Your goal
This task calls for copying every line of the records that includes the word "with".

*****

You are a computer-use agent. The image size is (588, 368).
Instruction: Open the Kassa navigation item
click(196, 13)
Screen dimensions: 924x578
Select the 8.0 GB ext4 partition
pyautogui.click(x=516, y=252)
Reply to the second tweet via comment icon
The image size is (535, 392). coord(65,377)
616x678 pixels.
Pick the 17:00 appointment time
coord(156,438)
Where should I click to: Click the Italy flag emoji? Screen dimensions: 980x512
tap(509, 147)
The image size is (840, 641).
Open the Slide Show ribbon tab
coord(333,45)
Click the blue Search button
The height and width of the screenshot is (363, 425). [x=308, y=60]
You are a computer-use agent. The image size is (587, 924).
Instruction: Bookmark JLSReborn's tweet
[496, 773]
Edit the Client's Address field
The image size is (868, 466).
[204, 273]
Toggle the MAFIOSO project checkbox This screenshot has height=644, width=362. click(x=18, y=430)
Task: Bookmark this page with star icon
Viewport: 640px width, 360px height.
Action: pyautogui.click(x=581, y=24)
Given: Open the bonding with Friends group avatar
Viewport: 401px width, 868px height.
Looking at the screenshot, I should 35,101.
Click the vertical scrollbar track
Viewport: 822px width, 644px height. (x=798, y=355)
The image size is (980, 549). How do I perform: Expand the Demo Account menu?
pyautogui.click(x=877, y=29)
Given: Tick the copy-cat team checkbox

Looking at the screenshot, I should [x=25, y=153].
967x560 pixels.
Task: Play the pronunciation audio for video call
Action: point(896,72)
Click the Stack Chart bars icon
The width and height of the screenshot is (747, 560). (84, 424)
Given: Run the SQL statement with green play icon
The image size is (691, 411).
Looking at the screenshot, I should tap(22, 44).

*****

Task solution
Task: Bookmark this page with star icon
Given: Open the bonding with Friends group avatar
Given: Run the SQL statement with green play icon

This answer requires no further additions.